By this stage Benjamin was in intensive care, on a ventilator, and heavily sedated. For a few hours I wondered, How on earth did we get to this? But ICU quickly became our new normal, not somewhere to be feared but a place of safety, where Benjamin was receiving the best possible care and round-the-clock attention. We got into a routine too, Daddy staying overnight at the hospital and commuting to work during the day, me doing the day shift at the hospital and palming Caitlin off on anyone who would have her in-between feeds. Jackie and Granny held the fort at home.
Meanwhile, behind the scenes, the doctors tried to fathom what was going on. Benjamin has such a complex of symptoms, even when he’s well, that it’s often hard to work out where one problem starts and another begins. Did he vomit some milk and then aspirate it which led to a chest infection? Or did he have a chest infection from which he swallowed some phlegm that made him vomit? Is his high muscle tone causing his chest to tighten and his breathing to become laboured? Or is he having trouble breathing which is stressing him out and making his muscle tone high?

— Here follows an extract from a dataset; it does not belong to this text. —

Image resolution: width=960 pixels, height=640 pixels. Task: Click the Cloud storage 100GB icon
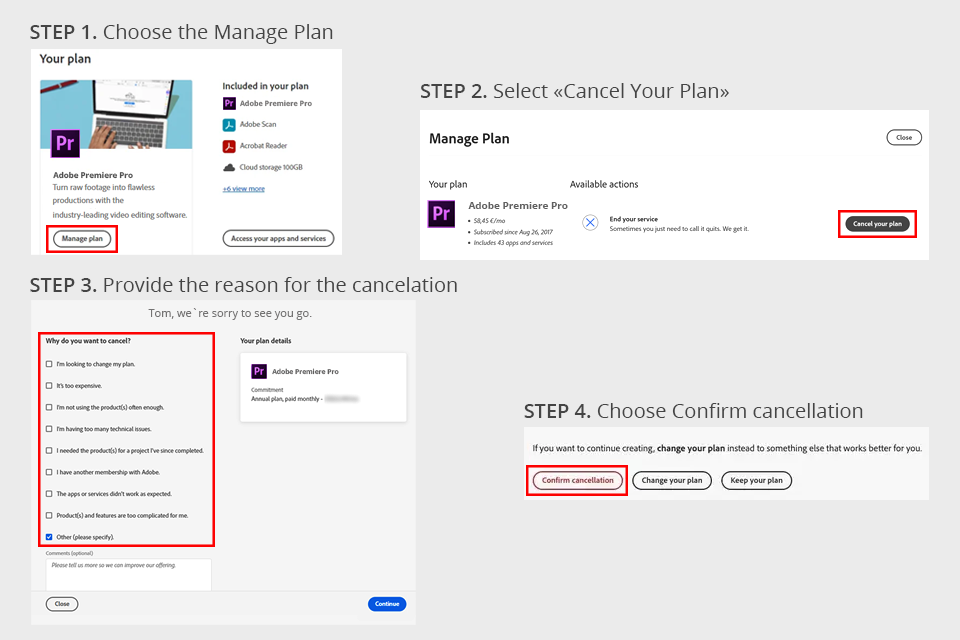point(229,167)
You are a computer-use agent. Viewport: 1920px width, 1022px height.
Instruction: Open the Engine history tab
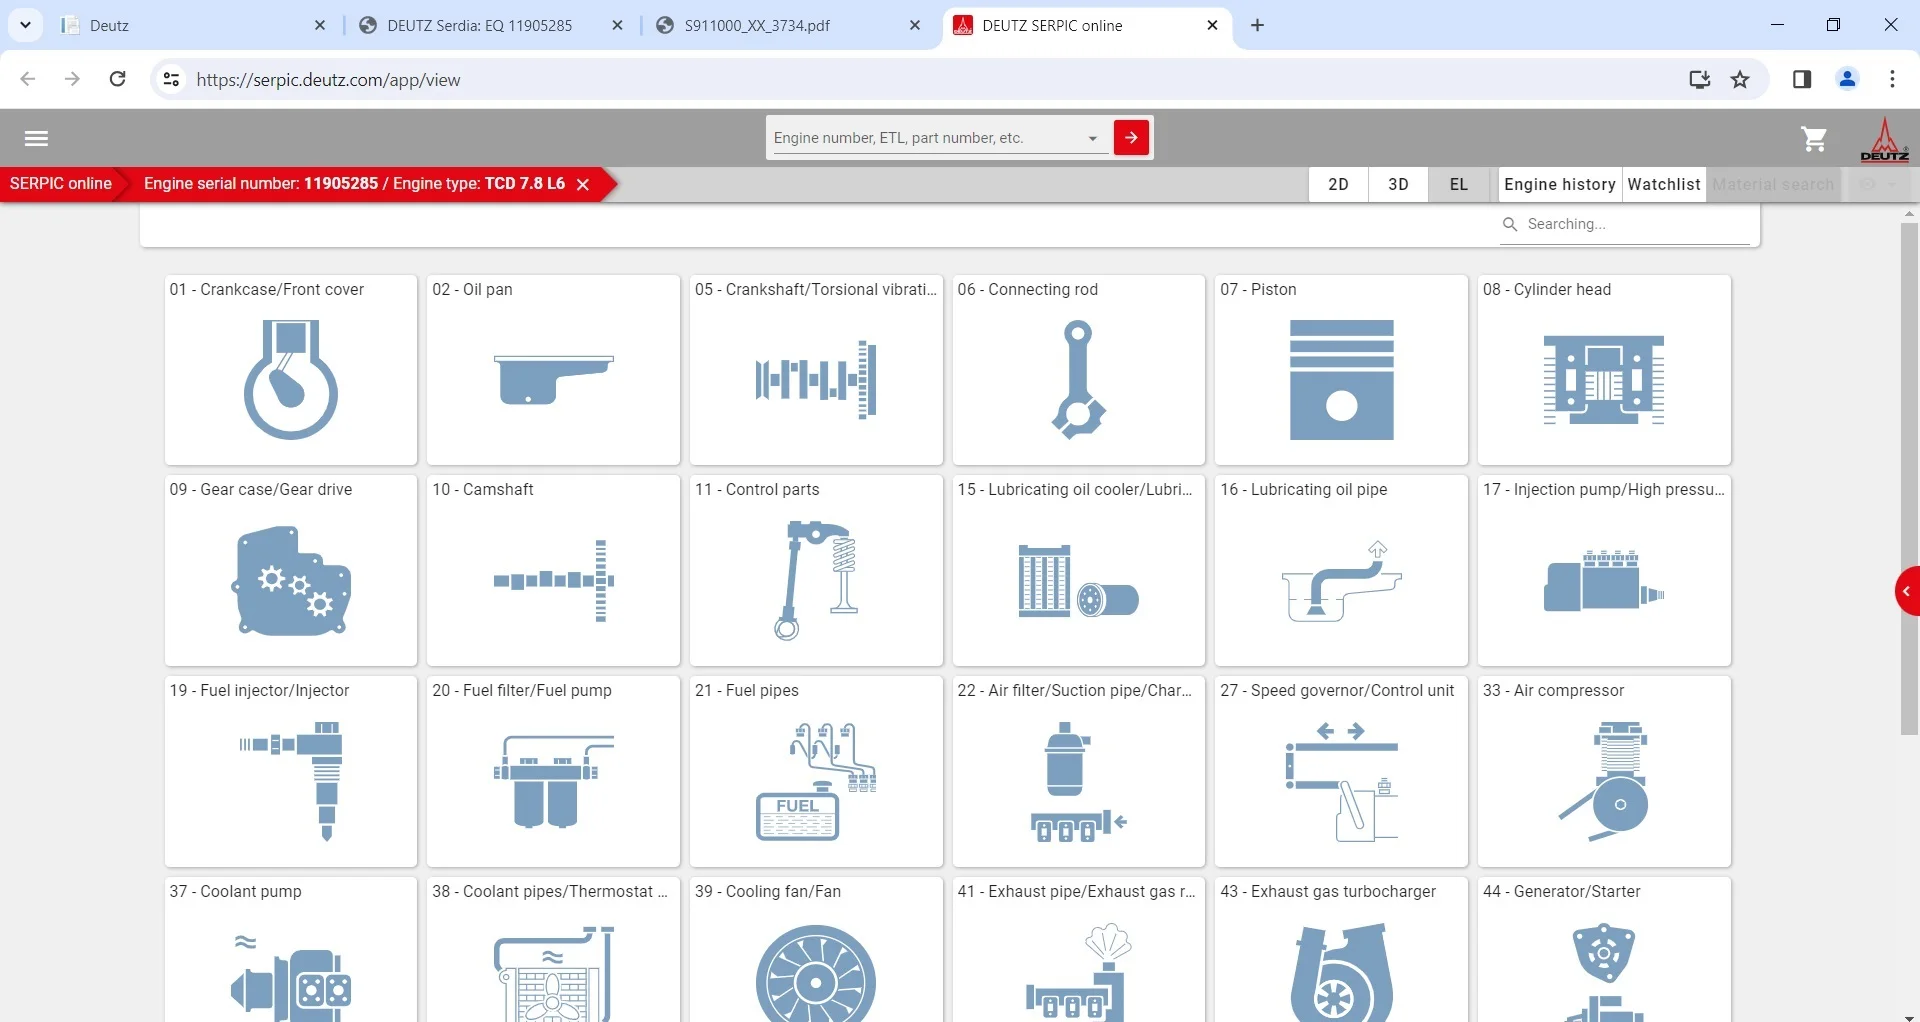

We’re walking a tightrope, balancing the management of all his symptoms with a cocktail of medications. One bug in the system – even something as simple as him gaining a little weight – and the whole delicate balance can come crashing down.
The most likely (albeit still unlikely) cause for Benjamin’s pancreatitis was a reaction to his epilepsy drugs. But he’s already on one of the best drugs with the fewest side effects; there’s little else we can switch to. We can’t stop his epilepsy medications and risk daily terrifying, dangerous and debilitating seizures. Our only choice is to continue the drugs and watch, and wait. And the only treatment for acute pancreatitis is also to keep him comfortable, watch and wait…
And ten days later he was home, in a car full of balloons. We have been so fortunate with Benjamin. Compared with the dire predictions made before his birth, he has been so healthy and so strong: this is only our third emergency in as many years. With each emergency, with each long wait for the ambulance, each tense hour spent in resus, each extra day in ICU, each year that he lives on borrowed time, I become more scared that this time he won’t make it. But with each, Benjamin shows us just what a fighter he is. The moment he begins to turn the corner, he turns it fast. His condition might be too complex for the doctors to understand, but so far our little boy has beaten everything it can throw at him.